[Page excerpt start]

Data Layout Spectrum & Infrastructure Performance
Sub-page of: Performance Philosophy Status: Design guidance. Applies from Phase 0 onward for format decisions; runtime optimizations phased per subsystem.
Overview
IC’s Efficiency Pyramid (algorithm → cache → LOD → amortize → zero-alloc → parallelism) applies primarily to the simulation hot path. But significant computation also occurs in non-ECS subsystems: P2P distribution, Workshop indexing, fog-of-war bitmaps, AI influence maps, damage resolution, and replay analysis.
These subsystems don’t live in Bevy’s ECS and therefore don’t automatically benefit from ECS data layout. This page defines the data layout spectrum and maps each subsystem to its optimal layout.

[Page excerpt end]

Problems:
1. Answer from the data layout page:
(a) Which page is this one a sub-page of?
(b) What does the Efficiency Pyramid apply primarily to?
(c) Whose ECS do the listed subsystems not live in?
2. Write out the data layout page between "Data Layout Spectrum &" and "and replay analysis.", inclusive.
3. List every non-ECS subsystem that the data layout page names.
Use only the data layout page as your source.

[Material shown start]

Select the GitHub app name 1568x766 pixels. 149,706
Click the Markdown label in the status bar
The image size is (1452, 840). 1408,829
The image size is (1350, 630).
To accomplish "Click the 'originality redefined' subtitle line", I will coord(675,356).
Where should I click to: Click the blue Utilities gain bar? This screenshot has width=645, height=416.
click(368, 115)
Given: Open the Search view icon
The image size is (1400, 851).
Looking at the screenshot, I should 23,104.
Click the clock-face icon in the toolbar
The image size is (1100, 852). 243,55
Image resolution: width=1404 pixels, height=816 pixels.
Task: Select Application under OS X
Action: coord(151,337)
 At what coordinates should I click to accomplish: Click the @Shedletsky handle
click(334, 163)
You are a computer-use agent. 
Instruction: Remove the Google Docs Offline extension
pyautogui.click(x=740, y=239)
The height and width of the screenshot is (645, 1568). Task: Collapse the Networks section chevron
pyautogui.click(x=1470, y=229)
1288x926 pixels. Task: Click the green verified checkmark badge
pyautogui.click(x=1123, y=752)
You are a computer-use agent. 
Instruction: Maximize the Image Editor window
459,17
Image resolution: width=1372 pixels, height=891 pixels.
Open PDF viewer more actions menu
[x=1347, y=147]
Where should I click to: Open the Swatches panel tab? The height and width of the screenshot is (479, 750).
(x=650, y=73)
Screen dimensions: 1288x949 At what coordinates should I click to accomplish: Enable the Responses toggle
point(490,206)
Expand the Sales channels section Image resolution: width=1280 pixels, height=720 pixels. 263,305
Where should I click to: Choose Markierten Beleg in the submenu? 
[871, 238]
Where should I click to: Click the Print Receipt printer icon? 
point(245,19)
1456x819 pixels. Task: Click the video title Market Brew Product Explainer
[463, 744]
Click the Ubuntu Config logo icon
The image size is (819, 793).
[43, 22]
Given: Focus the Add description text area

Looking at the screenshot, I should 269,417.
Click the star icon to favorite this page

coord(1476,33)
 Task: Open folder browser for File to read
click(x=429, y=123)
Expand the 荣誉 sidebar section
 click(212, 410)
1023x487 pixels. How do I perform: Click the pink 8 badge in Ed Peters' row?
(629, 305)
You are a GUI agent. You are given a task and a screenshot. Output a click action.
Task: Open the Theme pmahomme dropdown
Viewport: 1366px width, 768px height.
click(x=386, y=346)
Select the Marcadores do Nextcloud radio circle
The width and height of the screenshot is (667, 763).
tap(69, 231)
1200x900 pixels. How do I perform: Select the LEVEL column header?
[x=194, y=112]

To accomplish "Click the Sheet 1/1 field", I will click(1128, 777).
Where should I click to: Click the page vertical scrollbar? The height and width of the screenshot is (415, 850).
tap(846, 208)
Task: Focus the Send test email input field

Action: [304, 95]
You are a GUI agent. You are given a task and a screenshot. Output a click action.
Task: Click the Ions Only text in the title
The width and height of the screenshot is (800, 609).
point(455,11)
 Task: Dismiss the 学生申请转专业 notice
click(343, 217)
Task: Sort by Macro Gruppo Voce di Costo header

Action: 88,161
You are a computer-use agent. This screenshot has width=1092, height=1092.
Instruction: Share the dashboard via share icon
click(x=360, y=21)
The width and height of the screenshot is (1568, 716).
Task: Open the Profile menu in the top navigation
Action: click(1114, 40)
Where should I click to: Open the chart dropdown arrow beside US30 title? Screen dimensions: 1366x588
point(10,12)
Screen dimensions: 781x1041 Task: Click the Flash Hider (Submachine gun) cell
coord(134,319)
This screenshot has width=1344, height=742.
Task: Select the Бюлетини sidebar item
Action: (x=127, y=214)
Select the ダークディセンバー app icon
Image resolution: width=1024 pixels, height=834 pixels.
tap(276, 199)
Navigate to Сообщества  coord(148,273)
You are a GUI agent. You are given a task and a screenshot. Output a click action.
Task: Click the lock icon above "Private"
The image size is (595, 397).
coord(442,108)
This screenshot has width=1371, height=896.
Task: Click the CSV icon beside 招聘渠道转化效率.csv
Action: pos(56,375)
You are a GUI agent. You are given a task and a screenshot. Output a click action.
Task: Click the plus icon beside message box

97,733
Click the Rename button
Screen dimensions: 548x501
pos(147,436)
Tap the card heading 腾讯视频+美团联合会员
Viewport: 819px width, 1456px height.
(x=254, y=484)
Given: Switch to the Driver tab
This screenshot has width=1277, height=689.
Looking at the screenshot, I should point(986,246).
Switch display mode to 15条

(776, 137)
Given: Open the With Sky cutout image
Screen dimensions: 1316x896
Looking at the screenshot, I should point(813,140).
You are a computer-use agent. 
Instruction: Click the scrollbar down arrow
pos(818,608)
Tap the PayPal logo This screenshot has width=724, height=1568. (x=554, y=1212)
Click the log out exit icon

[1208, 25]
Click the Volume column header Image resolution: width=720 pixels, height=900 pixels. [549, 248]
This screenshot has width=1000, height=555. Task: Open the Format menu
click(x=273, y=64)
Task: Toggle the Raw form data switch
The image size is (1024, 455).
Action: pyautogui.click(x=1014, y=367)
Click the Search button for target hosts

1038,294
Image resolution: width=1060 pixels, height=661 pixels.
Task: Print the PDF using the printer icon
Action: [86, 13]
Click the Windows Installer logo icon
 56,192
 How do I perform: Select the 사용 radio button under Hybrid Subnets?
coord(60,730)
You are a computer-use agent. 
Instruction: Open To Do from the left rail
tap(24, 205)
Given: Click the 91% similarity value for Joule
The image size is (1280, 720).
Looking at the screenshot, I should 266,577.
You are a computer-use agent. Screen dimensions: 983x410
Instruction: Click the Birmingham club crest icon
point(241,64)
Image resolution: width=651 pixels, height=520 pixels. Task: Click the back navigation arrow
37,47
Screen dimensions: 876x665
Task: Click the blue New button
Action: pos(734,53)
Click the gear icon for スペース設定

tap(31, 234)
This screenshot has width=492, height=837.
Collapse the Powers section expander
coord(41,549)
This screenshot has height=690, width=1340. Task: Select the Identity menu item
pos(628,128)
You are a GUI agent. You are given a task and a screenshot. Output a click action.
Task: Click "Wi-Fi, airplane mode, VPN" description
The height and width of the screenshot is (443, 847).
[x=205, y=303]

[Material shown end]

Responses to the exercise:
1.
(a) Performance Philosophy
(b) The simulation hot path
(c) Bevy's ECS

2.
Data Layout Spectrum & Infrastructure Performance
Sub-page of: Performance Philosophy Status: Design guidance. Applies from Phase 0 onward for format decisions; runtime optimizations phased per subsystem.
Overview
IC’s Efficiency Pyramid (algorithm → cache → LOD → amortize → zero-alloc → parallelism) applies primarily to the simulation hot path. But significant computation also occurs in non-ECS subsystems: P2P distribution, Workshop indexing, fog-of-war bitmaps, AI influence maps, damage resolution, and replay analysis.

3.
P2P distribution
Workshop indexing
Fog-of-war bitmaps
AI influence maps
Damage resolution
Replay analysis